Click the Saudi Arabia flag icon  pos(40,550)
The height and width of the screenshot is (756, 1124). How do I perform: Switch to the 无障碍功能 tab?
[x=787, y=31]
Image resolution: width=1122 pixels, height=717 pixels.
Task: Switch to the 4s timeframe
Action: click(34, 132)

WORK REQUIRED:
Copy the entries word for word.

WRITTEN ANSWER:
Click the Saudi Arabia flag icon  pos(40,550)
The height and width of the screenshot is (756, 1124). How do I perform: Switch to the 无障碍功能 tab?
[x=787, y=31]
Image resolution: width=1122 pixels, height=717 pixels.
Task: Switch to the 4s timeframe
Action: click(34, 132)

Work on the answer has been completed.